Written instruction 1
In the forum thread on aligning wide characters, which functions are called inside the body of the cjklen definition?
Written instruction 2
Carry the forum thread on aligning wide characters forward from its final comment.

Obviously I hard coded it based on what I was expecting for the spec, but perhaps the basics of something to align wide chars is doable / reasonable ... I think there's a lot of corner cases on emoji chars and some are half-chars, but the output would atleast be sensible in most cases, vs the super shifted one I showed above.

grondo · 2023-05-16T23:58:25Z

Yeah, that might work! I wonder if we should have a special conversion so this doesn't have to be done for every string that is being formatted, or maybe there's some other way to better detect a possible "wide" string (or maybe it is fast enough that it doesn't matter)

grondo · 2023-05-17T00:00:33Z

BTW I stumbled across this library https://gitlab.com/fgallaire/cjkwrap/-/blob/master/cjkwrap.py
That has a ckjlen() function (len of a possible wide string) that we could maybe pilfer:

def cjklen(text):
     """cjklen(object) -> integer
         Return the real width of an unicode text, the len of any other type.
     """
     if not isinstance(text, text_type):
         return len(text)
     return sum(2 if is_wide(char) else 1 for char in text)

grondo · 2023-05-17T00:03:47Z

Just removed WIP since the RFC 19 changes went in.

Listing
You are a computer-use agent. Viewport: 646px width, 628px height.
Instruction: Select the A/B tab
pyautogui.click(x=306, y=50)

...

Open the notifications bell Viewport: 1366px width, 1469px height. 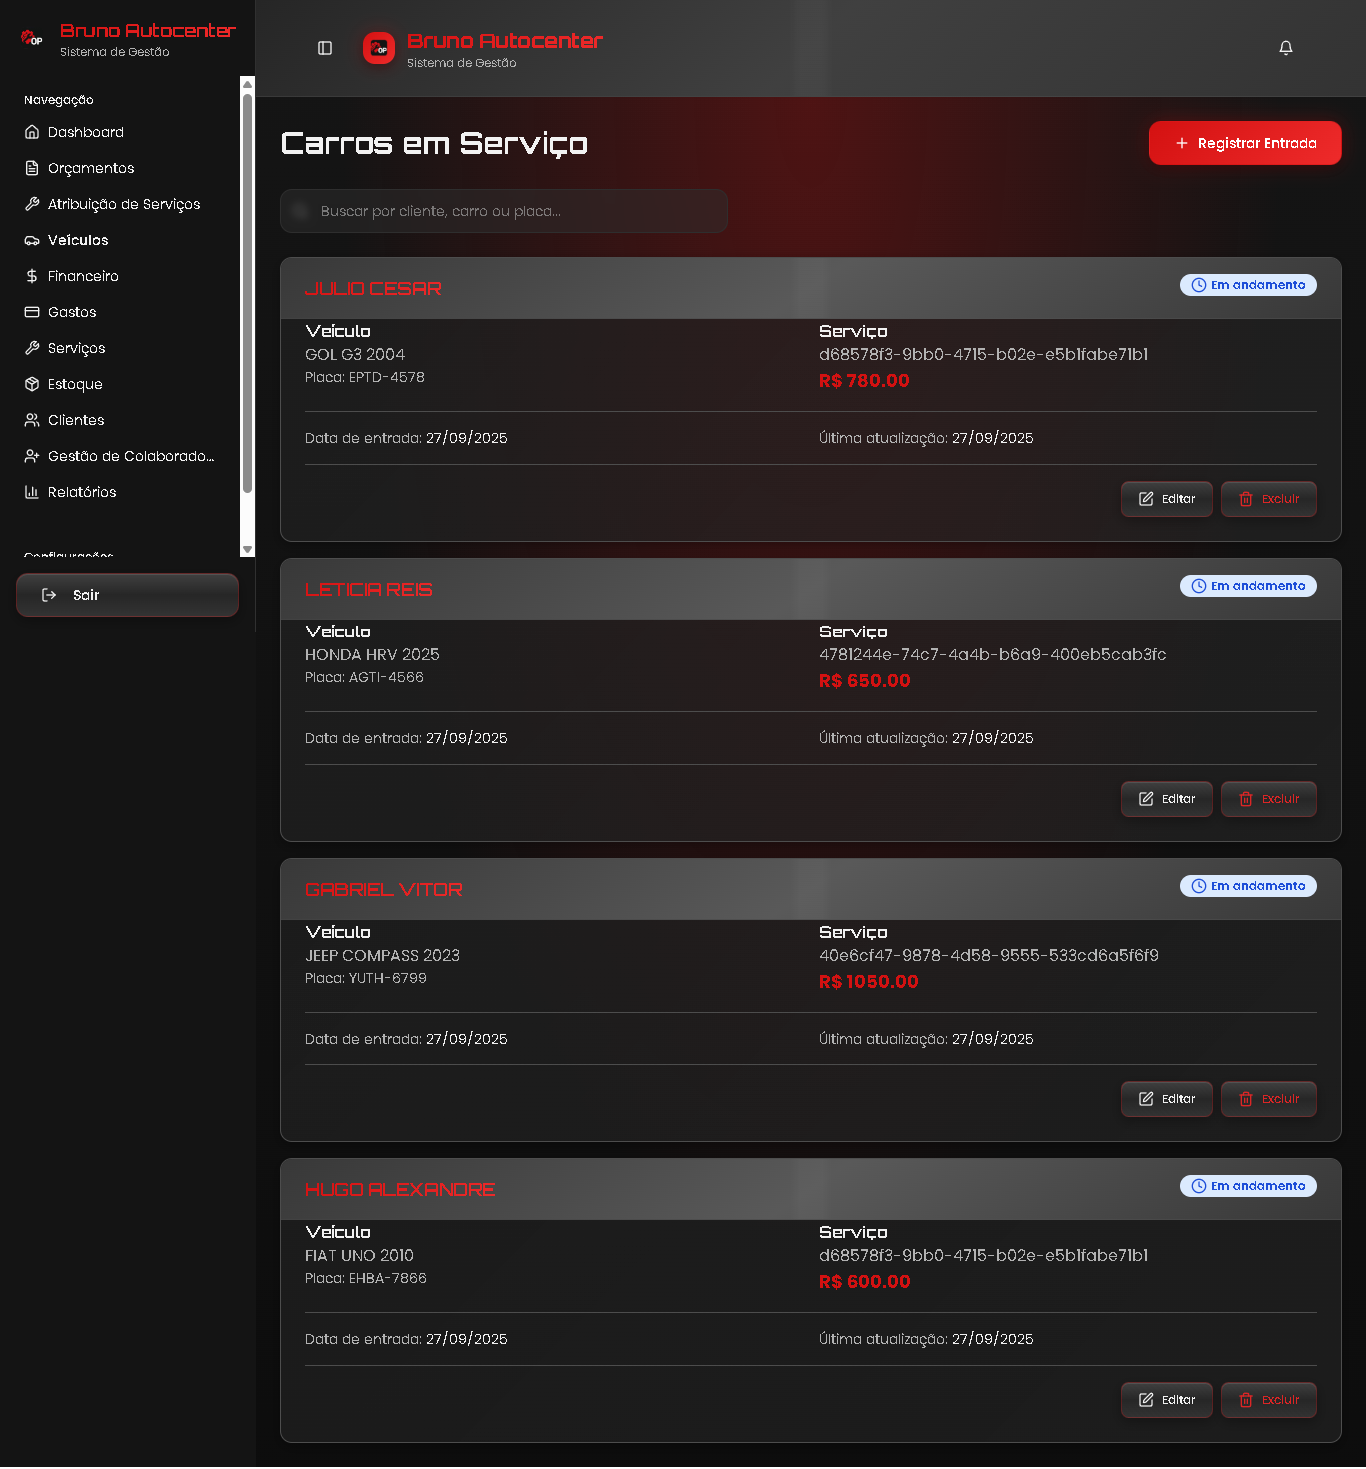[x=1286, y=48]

Task response 1
isinstance, len, sum, is_wide

Task response 2
codecov · 2023-05-17T00:13:21Z

Codecov Report

Merging #5174 (631e983) into master (c0e977c) will increase coverage by 0.02%.
The diff coverage is 90.66%.

@@            Coverage Diff             @@
##           master    #5174      +/-   ##
==========================================
+ Coverage   83.13%   83.15%   +0.02%     
==========================================
  Files         454      455       +1     
  Lines       77961    78035      +74     
==========================================
+ Hits        64814    64892      +78     
+ Misses      13147    13143       -4

Impacted Files	Coverage Δ
src/bindings/python/flux/job/info.py	`92.85% <ø> (ø)`
src/common/libutil/fluid.c	`93.17% <85.71%> (-0.30%)`	⬇️
src/common/libutil/basemoji.c	`90.62% <90.62%> (ø)`
src/bindings/python/flux/job/JobID.py	`100.00% <100.00%> (ø)`
src/common/libjob/id.c	`90.69% <100.00%> (+0.22%)`	⬆️

... and 5 files with indirect coverage changes

chu11 · 2023-05-17T00:20:42Z

I wonder if we should have a special conversion so this doesn't have to be done for every string that is being formatted

Oh that's a good idea. And honestly, we could just limit it to certain formatting in that case. like >\d+ and <\d+ or something.

chu11

LGTM

chu11 · 2023-05-17T04:46:10Z

ehhh, this wasn't too awful, maybe could propose in a follow up PR (probably can cleanup some logic here).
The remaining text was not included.